Grabar’s work serves as a useful addition to the Mediterranean/ Anglo cross-cultural canon in his embodiment of our national collective assumptions of the ‘Wog’. He began with the Italian God who casually saunters from stage left to right, followed by the hot blooded lothario who shadows an unwitting female as she crosses the stage. Stereotipo also features the sexy femme fatale who is lured by her (baser?) senses, the mamma in the kitchen, the lovers connected by a single long string of spaghetti and an over the top trio who portray various facets of passion in parody, all cleverly linked by a tomato.

Grabar’s work was clearly the audience favourite if applause was the instrument of measurement. Jacopo played to the dancers strengths, his partner work in particular was exquisite in both virtuosity and execution. Grabar managed to fill an emotive void that Bonachela often leaves in his works by allowing the dancers to express themselves in both face and body extremities. Perhaps in future works we will see more opportunity for the face to be utilised, if not quite in caricature.

Last on SDC’s New Breed program was Sydney independent Rhiannon Newton whose work The Gift of a Warning was a reflective study on the danger of embodied transmission.

While I couldn’t necessarily see the specificity of her intent I did witness both a growth and exchange of power. The Gift of a Warning began slow and deliberate as she did with her piece Explicit Contents for Sydney Festival earlier this year, although as we entered the theatrical space for Explicit Contents dancers Ivey Wawn and David Huggins were engaged in a stylised pedestrian exploration or excavation of the performative area before being reset upstage under the proscenium space, in what felt like the dance proper.

As with her production earlier this year, the stage was augmented with an elemental component. In Explicit Contents it was water which fell from the rafters in almost imperceptible droplets onto the dancers’ bodies and held downstage within two large goldfish bowl like containers for the dancers to resume their interactive engagement.
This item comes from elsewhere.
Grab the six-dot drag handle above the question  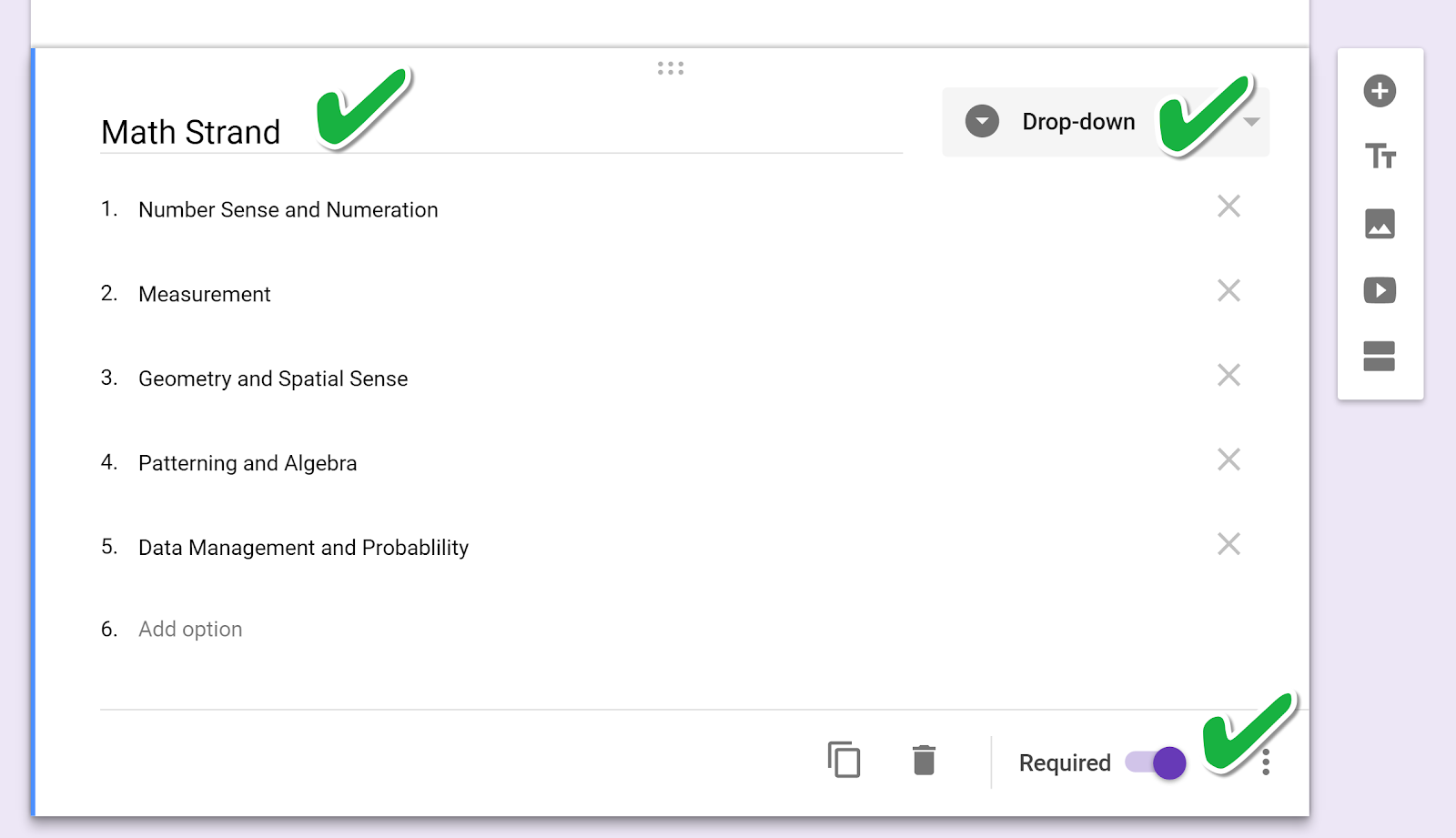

This year geological specimens in the form of large(ish) pieces of what appeared to be sandstone peppered the stage space. Instead of overtly interacting with the rocks it was as if the dancing bodies were also rocks within a static environment. Subsequently when the dancers did eventually move it was as if all of the rocks, human and geological, were endowed with the same potential agency.

There was a strong choreographic link between Explicit Contents and The Gift of a Warning as Newtown employed the same movement vocabulary which involved a hypermobility in the spine. The resulting enchainments were mesmeric in their execution as their backs made large sequential shapes that were akin to the movement of vipers both traversing ground cover and also coiling in readiness.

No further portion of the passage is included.